Provide an obvious objective. Obstacles and adversity shall invariably arise to complicate matters.

Set the stakes.
Let them know what hangs in the balance. Something should always hang in the balance.

Set the tone.
Serious. Whimsical. Whatever. Choose the predominate theme in your presentation of information.

Put it All Together

Create a lead-in that combines all these elements.

Grab Your Audience By the Throat
Regardless of the tone of your adventure, make them want to know more. Imply questions. Provoke. Push. Keep things tight.

Things have been going smoothly as the Peace in Our Time Conference nears. Too smoothly.

Ambassador Glade is missing and it’s up to you to find him. He disappeared in New York City twenty hours ago and now could be any where in the world. Certain parties wanted to loop you out, wanted to keep things quiet, now they want you to find the man before the media finds out, before the world finds out, before the conference begins. And before the President’s shadow trade summit begins. You know it’s slated to take place at the same time. This disappearance makes the U.S. appear work and politics is all about appearances.

Glade is instrumental in diplomatic relations. Many leaders are showing up because of his evenhanded mediations.
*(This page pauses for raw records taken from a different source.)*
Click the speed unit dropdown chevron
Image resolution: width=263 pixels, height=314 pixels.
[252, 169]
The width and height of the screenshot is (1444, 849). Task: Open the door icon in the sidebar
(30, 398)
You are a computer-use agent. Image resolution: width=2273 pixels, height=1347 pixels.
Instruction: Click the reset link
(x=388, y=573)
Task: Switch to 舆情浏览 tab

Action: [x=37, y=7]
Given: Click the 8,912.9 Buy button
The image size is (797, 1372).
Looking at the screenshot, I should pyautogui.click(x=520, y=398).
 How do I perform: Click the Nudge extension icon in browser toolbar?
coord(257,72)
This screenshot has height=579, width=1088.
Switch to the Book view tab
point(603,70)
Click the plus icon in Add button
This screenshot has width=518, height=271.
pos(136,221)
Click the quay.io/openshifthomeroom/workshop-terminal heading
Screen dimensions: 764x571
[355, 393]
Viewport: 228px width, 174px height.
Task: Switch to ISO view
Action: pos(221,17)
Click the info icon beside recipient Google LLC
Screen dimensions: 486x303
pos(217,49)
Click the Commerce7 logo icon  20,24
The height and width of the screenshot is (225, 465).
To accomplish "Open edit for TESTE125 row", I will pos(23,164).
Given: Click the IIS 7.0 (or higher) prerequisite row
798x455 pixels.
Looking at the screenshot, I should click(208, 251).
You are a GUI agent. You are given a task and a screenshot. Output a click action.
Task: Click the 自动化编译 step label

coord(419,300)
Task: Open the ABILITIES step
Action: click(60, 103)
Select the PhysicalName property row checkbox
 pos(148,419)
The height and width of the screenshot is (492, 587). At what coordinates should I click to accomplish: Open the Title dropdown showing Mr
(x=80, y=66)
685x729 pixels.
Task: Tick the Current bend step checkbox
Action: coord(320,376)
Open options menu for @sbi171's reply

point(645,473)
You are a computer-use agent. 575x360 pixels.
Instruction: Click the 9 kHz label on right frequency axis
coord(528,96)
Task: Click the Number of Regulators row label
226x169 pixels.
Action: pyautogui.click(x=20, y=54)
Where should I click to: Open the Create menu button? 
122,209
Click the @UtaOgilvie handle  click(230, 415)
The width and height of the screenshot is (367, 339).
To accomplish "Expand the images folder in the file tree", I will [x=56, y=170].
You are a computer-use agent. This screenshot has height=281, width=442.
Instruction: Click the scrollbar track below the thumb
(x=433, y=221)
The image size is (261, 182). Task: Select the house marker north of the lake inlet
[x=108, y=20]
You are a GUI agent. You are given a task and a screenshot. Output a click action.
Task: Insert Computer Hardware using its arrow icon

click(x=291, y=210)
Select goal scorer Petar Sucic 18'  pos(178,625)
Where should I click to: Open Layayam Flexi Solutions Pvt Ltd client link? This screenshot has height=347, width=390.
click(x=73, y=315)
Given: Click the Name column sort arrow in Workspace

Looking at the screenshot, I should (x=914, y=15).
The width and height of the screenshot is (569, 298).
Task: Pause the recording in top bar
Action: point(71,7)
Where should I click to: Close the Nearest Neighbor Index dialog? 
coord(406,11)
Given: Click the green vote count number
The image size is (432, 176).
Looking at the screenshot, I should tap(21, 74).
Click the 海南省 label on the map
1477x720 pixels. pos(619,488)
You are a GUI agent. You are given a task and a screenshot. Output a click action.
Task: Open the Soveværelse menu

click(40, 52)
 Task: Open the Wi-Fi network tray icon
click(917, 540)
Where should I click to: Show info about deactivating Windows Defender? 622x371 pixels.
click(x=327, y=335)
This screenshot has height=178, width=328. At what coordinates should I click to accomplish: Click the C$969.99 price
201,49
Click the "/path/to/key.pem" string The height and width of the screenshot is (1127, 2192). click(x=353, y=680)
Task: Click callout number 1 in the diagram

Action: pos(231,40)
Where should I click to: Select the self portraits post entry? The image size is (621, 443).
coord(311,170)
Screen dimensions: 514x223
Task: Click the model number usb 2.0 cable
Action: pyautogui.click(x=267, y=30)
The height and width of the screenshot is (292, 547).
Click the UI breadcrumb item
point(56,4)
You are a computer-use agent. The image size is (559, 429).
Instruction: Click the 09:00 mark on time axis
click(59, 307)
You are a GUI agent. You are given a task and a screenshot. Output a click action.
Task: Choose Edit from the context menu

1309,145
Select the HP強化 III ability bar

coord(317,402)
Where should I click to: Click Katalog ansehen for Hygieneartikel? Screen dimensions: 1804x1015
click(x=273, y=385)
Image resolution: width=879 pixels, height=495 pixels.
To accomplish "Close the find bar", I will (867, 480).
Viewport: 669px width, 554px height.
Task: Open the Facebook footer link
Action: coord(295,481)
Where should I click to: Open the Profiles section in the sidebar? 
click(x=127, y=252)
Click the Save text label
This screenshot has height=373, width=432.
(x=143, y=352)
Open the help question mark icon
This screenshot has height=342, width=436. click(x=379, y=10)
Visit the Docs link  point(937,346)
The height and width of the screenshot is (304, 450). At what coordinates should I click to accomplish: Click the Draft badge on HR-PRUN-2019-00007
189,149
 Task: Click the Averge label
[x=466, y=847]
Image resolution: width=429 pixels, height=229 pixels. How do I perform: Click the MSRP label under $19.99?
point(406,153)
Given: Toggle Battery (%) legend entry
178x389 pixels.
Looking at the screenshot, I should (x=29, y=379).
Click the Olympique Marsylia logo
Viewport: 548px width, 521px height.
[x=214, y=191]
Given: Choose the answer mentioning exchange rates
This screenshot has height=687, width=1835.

Without him, everything will fall apart, and these polished ambassadors shall behave as unruly schoolchildren without a firm, friendly hand to guide them. With tensions already high, things won’t end well.

You have three days. Three days to find a needle in a haystack. You must be quick. You must be quiet. You must find out what you need to know without anyone ever being the wiser. Good luck.

We might’ve sneakily done a bit of outlining in the process. That’s okay. It’s all part of the process.